One of my favourite lists, never made public but discussed with enthusiasm within some academic circles, was the "top ten male scientists in the UK". The criteria for this much esteemed list had nothing to do with citations, discoveries or other such accolades (though they had to be established scientists to make the preliminary round). Rather it was the sexual appeal of the candidates, as judged by a group of female scientists, that determined the table. The views of many female scientists were taken into account, though I, of course, made no contribution. It would be interesting, some years on, to compare the scientific success of those listed (who are, I think, blissfully unaware of their acclaim), with those who never made it, and indeed to review their eligibility. There may well be a similar list (or many such lists) for women, but I doubt if anyone would be brave enough to admit it.

The Times Higher has a particular fondness for lists and league tables, which inevitably leads to great debate and controversy. Everyone complains about some aspect of them unless they are clearly factual.

Vice-chancellors' salaries are generally indisputable, but there are the "fringe benefits" to argue about. In spite of the moaning, we all still look and compare how our own institution has fared, and of course we select and use the most favourable leagues.

Like TV leagues, those that are voted on in academe tend to be less controversial than others, though the interpretation can still be open to question. The student "satisfaction poll" on the best university last September showed that the Open University had a clear lead. Much was made of the fact that some of our premier higher education institutions, which appear at the top of many other league tables, slipped woefully low. What didn't feature in The Times Higher commentary was the fact that the lowest ranking institution attained a score of 3.5 out of 5 - that is a "first class" mark by most standards - and there was little between the very top and the very bottom. This suggests that, within the rather small sample of voters, British universities fared remarkably well. Of course, saying that all did remarkably well is not as interesting as saying that world leaders in other respects weren't in the top ten.
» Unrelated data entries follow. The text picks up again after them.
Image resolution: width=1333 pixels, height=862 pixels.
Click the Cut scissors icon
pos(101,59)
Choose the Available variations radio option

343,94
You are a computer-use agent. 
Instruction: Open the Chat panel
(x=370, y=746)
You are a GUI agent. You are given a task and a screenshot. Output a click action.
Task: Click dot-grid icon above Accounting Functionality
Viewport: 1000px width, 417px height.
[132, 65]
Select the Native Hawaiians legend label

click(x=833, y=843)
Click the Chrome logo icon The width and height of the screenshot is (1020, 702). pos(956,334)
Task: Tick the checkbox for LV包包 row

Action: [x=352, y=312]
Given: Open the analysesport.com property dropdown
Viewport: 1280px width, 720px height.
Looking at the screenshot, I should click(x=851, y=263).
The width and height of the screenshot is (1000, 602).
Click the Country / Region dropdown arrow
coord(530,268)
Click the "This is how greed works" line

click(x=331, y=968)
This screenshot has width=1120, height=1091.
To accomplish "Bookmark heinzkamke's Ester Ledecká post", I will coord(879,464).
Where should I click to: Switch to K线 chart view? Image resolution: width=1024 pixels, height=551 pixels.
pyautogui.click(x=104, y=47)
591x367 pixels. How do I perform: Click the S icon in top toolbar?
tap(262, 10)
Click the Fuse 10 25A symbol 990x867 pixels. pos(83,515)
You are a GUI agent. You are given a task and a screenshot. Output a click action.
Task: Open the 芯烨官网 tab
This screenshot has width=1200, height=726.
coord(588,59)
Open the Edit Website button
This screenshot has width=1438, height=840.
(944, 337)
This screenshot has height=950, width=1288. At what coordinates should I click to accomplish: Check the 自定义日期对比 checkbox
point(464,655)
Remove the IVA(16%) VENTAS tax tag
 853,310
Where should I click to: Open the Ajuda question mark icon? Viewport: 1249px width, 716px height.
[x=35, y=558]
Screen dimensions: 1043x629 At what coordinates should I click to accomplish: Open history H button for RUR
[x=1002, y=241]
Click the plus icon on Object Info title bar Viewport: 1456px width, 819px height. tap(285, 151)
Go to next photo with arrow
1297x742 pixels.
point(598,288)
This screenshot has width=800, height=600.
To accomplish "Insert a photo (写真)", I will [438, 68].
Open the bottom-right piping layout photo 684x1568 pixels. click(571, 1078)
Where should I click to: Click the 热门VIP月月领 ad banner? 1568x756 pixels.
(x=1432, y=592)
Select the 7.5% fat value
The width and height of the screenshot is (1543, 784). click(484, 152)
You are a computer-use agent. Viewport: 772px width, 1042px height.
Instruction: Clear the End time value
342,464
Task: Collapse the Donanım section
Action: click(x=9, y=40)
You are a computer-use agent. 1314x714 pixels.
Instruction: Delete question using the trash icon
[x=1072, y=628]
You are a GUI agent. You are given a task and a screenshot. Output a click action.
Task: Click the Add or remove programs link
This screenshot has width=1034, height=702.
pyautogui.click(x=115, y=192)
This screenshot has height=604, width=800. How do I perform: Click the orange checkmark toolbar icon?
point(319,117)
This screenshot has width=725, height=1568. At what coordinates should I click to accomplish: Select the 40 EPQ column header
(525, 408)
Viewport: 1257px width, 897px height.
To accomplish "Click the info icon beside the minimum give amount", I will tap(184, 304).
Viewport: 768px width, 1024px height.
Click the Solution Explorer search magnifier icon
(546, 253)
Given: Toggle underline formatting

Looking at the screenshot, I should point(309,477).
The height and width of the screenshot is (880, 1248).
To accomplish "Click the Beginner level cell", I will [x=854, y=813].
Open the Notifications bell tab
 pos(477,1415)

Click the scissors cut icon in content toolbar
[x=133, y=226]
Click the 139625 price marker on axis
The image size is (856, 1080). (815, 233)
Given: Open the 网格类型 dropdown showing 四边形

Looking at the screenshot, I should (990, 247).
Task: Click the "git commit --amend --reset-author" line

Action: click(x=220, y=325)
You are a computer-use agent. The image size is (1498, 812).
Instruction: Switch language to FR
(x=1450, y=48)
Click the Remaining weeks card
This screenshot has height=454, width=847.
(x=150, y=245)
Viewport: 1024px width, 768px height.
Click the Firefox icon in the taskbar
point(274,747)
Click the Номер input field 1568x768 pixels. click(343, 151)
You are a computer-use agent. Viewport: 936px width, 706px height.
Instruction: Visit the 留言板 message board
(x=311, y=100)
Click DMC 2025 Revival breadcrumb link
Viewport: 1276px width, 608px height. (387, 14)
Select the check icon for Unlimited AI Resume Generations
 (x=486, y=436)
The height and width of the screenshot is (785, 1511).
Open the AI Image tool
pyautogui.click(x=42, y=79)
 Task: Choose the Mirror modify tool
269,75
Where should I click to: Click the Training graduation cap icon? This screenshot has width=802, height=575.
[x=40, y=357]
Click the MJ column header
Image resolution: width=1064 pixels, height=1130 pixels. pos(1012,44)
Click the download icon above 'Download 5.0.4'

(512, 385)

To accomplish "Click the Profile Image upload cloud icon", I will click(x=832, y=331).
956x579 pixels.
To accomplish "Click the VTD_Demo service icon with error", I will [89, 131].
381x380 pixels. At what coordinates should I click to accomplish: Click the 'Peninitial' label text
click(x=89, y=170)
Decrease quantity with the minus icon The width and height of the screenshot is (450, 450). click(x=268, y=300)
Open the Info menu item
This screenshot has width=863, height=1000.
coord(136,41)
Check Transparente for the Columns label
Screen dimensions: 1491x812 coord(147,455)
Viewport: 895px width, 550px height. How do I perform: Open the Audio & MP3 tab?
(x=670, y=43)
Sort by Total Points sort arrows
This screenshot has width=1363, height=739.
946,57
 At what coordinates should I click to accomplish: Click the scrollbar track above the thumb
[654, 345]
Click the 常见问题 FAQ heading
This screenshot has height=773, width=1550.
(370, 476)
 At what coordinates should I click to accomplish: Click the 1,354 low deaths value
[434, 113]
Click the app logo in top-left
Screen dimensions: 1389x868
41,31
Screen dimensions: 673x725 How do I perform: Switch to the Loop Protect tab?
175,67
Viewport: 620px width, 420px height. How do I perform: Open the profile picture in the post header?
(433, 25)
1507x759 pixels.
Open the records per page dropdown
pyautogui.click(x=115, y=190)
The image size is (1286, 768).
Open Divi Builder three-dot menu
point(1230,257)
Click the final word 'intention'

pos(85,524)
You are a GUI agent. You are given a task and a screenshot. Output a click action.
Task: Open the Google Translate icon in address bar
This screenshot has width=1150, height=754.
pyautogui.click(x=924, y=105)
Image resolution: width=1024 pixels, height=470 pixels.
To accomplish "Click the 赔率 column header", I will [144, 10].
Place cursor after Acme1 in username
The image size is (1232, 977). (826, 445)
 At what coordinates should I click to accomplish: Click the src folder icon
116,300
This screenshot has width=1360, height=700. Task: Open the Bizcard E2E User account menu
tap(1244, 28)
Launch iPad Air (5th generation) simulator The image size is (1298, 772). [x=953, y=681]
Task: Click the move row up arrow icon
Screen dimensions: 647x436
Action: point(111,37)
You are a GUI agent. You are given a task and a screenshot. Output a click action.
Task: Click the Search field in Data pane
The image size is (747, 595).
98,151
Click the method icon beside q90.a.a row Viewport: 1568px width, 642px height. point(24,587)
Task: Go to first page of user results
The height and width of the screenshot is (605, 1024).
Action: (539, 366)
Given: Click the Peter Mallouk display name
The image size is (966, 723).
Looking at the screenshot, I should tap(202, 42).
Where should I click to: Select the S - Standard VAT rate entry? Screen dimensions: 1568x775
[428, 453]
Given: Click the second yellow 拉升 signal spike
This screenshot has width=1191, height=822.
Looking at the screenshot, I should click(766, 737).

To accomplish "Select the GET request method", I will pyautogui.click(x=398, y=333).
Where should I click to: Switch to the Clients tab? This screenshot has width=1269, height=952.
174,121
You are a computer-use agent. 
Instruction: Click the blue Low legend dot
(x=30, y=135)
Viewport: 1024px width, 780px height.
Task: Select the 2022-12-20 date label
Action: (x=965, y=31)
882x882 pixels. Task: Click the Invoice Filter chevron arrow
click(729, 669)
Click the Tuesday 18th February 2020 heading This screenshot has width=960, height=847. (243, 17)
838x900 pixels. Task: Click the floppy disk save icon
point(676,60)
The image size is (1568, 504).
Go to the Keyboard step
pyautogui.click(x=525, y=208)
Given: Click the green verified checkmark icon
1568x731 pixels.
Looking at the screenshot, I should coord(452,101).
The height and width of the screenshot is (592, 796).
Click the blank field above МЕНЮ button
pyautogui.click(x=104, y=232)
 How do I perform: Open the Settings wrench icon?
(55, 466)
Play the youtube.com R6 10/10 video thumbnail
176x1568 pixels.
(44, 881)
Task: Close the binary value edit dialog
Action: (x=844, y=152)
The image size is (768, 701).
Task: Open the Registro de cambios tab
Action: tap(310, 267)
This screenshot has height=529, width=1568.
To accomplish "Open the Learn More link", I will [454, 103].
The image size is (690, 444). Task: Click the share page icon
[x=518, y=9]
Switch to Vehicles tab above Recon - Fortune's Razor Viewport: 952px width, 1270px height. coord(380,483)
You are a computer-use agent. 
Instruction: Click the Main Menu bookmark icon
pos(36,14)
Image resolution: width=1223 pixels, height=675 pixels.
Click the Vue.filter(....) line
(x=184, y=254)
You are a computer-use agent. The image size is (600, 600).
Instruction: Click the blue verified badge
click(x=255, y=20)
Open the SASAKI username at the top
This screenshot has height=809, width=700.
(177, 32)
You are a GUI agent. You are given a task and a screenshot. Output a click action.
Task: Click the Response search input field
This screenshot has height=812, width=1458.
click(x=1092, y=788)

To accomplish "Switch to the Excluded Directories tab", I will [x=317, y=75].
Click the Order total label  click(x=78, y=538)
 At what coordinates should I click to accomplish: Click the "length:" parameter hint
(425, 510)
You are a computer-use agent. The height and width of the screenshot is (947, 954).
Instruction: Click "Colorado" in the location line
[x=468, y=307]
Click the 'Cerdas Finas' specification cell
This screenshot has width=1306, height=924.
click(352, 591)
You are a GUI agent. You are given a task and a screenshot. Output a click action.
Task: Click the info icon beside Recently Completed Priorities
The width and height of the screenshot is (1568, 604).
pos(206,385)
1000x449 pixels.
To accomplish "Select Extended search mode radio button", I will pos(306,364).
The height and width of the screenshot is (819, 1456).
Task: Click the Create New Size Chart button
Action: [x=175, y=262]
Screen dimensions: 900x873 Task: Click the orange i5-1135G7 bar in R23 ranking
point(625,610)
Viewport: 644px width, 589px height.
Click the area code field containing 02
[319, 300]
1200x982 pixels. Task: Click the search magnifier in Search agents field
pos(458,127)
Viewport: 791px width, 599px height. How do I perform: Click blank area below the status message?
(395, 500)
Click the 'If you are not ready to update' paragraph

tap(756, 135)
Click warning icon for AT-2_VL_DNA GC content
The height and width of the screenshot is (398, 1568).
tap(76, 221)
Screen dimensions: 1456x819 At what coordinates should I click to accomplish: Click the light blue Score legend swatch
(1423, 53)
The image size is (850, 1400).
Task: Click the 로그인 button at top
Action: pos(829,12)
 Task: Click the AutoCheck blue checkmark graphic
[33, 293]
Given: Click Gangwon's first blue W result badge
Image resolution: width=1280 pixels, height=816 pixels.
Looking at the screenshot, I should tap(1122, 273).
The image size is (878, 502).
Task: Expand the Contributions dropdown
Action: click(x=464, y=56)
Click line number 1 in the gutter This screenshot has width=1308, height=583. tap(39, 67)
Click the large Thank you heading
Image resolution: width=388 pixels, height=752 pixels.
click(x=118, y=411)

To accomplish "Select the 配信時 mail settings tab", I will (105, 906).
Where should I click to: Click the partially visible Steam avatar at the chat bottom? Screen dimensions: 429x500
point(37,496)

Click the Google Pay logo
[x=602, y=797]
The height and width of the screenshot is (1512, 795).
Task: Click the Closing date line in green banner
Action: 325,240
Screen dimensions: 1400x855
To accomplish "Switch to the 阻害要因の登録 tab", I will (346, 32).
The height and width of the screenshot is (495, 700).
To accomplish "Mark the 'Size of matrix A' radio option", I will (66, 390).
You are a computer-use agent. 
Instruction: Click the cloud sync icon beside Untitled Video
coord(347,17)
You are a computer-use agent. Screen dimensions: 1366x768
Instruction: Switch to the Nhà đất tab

The debate has already begun about the criteria for league tables to describe relative success at the next research assessment exercise, though it will be more than two years before the results are known. A recent article in Research Fortnight argued that an "Olympic medals" table would be favourite, showing the number of gold (4*), silver (3*) and bronze (2*) outputs achieved. It has also been suggested that some (with too much time to spare) will compare the RAE data with the Higher Education Statistics Agency returns to assess the percentage of staff returned, thus achieving a "real" estimate of the overall quality of each higher education institution. It's not at all clear how this is going to be possible because the categories for Hesa vary significantly from the RAE units of assessment, but I am sure someone will try. Bets are on as to how many ways the same data can be recalculated. Interpretation gets even more contentious with international tables that use a variety of different measures. So it should be possible for every university to select the best one for them and use this in their public relations.

Maybe The Times Higher should solicit readers' views on the "top ten league tables"?JThe UK male scientists one would get my vote. But would it ever get published?

Dame Nancy Rothwell is MRC research professor in the faculty of life sciences at Manchester University.